Anyone who has ever suffered through a dry academic symposium, with various “experts” pontificating in prolix philosophical terms that would baffle Spinoza, will find much to hoot about in Oren Safdie’s “Private Jokes, Public Places” at the Malibu Stage Co.

Safdie, a former architecture student and the son of prominent architect Moshe Safdie, uses a simple premise--an architecture student presenting her thesis project before an academic jury--as a jumping-off point for a facile examination of academia, intellectual pretension and the failure of postmodernist culture.
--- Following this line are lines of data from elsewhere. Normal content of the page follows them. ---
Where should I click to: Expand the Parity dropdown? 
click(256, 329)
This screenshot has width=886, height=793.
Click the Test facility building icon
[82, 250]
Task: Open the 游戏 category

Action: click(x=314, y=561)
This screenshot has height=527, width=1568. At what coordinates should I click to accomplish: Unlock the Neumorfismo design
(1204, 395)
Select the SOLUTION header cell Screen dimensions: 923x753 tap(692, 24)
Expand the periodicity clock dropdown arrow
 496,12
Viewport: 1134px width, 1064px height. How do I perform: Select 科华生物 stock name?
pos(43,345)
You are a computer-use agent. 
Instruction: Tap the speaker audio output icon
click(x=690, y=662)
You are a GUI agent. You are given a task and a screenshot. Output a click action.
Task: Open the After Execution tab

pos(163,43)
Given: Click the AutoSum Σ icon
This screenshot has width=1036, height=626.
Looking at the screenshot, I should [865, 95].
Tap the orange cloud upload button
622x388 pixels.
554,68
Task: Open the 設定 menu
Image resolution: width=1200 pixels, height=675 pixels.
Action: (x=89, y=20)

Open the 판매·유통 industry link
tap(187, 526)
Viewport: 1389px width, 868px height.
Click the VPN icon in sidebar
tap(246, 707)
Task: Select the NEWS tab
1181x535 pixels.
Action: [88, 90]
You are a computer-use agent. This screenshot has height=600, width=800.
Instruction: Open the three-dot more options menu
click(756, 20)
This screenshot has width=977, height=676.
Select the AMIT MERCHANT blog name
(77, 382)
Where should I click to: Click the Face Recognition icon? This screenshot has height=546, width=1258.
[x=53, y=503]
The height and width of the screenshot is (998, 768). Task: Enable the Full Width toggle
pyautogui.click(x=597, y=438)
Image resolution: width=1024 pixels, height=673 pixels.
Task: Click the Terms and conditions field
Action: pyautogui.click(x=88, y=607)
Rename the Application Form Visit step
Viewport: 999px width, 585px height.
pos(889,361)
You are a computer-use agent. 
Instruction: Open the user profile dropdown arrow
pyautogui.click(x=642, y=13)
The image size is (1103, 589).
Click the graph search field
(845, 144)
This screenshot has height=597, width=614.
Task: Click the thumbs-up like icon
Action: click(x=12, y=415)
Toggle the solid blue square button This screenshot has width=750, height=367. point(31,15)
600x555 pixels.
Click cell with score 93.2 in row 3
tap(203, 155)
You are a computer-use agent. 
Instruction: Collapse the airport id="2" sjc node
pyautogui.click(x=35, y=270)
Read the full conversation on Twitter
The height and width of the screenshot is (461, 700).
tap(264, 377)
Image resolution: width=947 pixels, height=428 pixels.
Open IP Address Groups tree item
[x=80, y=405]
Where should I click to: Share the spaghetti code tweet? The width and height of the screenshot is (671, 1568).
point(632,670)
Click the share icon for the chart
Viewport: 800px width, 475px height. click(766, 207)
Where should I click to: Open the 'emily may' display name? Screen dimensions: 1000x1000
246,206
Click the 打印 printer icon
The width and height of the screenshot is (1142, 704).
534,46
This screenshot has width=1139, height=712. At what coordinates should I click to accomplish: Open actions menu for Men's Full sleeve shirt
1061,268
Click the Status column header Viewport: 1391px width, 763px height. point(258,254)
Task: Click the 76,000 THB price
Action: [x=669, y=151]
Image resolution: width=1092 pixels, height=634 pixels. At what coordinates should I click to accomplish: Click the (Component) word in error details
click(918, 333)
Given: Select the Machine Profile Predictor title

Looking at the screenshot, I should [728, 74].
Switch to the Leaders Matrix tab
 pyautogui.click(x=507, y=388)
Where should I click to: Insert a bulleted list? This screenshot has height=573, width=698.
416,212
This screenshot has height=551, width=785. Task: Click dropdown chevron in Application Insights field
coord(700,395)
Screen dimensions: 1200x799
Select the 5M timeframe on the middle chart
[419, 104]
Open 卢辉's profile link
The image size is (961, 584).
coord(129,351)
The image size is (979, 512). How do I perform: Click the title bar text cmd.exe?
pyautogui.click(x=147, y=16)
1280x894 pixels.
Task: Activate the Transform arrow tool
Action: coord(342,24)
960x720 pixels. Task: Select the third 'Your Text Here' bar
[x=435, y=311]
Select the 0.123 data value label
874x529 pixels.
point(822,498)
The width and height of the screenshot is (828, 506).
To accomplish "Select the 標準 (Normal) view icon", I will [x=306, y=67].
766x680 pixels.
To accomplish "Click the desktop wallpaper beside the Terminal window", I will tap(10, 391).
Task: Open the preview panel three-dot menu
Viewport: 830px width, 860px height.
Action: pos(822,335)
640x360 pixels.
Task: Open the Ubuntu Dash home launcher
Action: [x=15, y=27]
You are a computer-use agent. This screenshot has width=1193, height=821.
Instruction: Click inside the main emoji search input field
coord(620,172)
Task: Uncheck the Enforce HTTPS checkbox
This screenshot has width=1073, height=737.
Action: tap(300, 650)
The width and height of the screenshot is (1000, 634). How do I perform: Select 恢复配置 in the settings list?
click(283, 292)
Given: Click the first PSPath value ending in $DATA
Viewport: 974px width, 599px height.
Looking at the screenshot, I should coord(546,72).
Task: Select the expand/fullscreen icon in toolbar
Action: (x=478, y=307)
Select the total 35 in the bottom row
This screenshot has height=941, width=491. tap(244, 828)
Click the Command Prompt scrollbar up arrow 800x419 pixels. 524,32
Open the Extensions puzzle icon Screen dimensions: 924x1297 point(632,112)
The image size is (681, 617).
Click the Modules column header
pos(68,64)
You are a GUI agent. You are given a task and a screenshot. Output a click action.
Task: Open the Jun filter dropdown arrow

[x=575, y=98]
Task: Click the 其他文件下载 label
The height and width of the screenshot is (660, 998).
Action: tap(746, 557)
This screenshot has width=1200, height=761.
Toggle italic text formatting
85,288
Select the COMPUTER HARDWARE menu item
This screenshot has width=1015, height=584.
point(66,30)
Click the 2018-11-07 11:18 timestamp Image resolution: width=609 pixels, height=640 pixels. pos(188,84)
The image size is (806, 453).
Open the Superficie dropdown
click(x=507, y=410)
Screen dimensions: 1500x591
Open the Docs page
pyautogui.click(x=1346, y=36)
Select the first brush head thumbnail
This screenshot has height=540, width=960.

Margaret (M.J. Kang), a deceptively diffident young Korean student, has reinvented the wheel in her plans for a public swimming facility. Margaret intends her building as a full-scale sensory experience, a womb-like haven. Ironically, Margaret’s scale model inspires very opposite emotions among her judges. Pompous Erhardt (Rod McLachlan) makes a gentlemanly attempt to reconcile Margaret’s ideas with his own deconstructionist notions. But for Colin (Geoffrey Wade), a hidebound Brit, Margaret’s utopianism is a direct challenge to his hard-core utilitarianism and, ultimately, his cultural snobbishness. William (Fritz Michel), the panel moderator, is just that--an academic spinmeister who is so relentlessly moderate, he could make you crazy.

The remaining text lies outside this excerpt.